Self-correction relies on iterative inference, which increases generation latency.
The evaluation of generation quality relies on "generation PPL" (scored by a larger model), an evaluation metric that itself may have biases.
The hyperparameter design for mixture scheduling (\(p_u\), \(\gamma\), \(B\)) remains somewhat heuristic, and the search space is not fully explored.
Validation is limited to language modeling; its applicability to other discrete data domains such as code generation and protein sequences remains to be explored.

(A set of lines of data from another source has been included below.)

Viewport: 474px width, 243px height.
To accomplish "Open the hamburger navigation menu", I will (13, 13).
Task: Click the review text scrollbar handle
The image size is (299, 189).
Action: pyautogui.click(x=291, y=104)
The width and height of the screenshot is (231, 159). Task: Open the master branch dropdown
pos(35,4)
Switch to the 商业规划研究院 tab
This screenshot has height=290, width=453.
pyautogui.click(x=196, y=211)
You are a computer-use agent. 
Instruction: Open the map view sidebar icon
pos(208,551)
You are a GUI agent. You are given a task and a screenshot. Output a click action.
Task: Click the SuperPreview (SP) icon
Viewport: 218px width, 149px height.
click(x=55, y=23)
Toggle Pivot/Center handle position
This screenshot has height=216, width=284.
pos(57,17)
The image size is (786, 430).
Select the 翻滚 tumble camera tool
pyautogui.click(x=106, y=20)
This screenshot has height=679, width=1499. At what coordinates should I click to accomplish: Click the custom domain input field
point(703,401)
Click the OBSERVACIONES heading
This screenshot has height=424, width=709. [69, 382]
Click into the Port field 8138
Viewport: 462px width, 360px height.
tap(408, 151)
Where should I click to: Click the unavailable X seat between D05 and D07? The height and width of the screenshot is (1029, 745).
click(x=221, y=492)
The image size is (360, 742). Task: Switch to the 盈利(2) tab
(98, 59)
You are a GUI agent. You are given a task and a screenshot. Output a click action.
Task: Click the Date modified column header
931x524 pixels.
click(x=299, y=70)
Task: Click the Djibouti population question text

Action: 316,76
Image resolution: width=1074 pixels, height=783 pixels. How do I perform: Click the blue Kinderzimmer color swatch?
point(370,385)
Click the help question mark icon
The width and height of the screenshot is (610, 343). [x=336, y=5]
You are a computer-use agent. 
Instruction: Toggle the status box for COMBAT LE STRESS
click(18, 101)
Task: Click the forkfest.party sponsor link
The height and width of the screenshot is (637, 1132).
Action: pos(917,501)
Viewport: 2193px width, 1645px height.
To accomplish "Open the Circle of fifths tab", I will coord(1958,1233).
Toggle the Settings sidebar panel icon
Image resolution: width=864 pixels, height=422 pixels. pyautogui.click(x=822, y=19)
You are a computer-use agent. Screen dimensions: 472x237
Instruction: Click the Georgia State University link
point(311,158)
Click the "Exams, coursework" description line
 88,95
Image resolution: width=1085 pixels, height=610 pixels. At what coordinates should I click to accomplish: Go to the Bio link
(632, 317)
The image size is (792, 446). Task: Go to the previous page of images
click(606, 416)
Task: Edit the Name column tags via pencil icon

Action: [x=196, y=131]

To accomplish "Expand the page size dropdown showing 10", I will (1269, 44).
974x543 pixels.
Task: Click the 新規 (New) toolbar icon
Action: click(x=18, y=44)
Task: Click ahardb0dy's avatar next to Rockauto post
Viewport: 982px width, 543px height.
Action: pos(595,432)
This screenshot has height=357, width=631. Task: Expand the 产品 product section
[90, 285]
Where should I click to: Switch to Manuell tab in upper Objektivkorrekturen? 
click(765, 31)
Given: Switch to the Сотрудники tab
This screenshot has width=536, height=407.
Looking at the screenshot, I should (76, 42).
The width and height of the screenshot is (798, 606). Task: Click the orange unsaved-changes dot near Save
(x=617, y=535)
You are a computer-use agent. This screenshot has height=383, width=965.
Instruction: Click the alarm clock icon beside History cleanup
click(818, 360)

Austin et al. (2023): First to introduce the diffusion ELBO to discrete Markov chains.
MDLM / MD4 (Sahoo et al., 2024; Shi et al., 2024): Simplifying the objective of masked diffusion.
BERT (Devlin et al., 2019): Pre-training via masking + random replacement inspired the mixture noise design in GIDD.
Discrete Flow Matching (Gat et al., 2024): Adapting the flow matching paradigm to discrete data.

Rating¶

Novelty: ⭐⭐⭐⭐ — Generalizing masked diffusion into a unified framework and introducing controllable uniform noise is a highly novel direction.
Experimental Thoroughness: ⭐⭐⭐⭐ — While scaling limitations exist, the ablation studies are comprehensive, presenting evaluations of both likelihood and generation quality.
Writing Quality: ⭐⭐⭐⭐⭐ — The theoretical derivations are clear and rigorous, with intuitive diagrams.
Value: ⭐⭐⭐⭐ — Self-correction is an important breakthrough in discrete diffusion, and the framework offers substantial flexibility.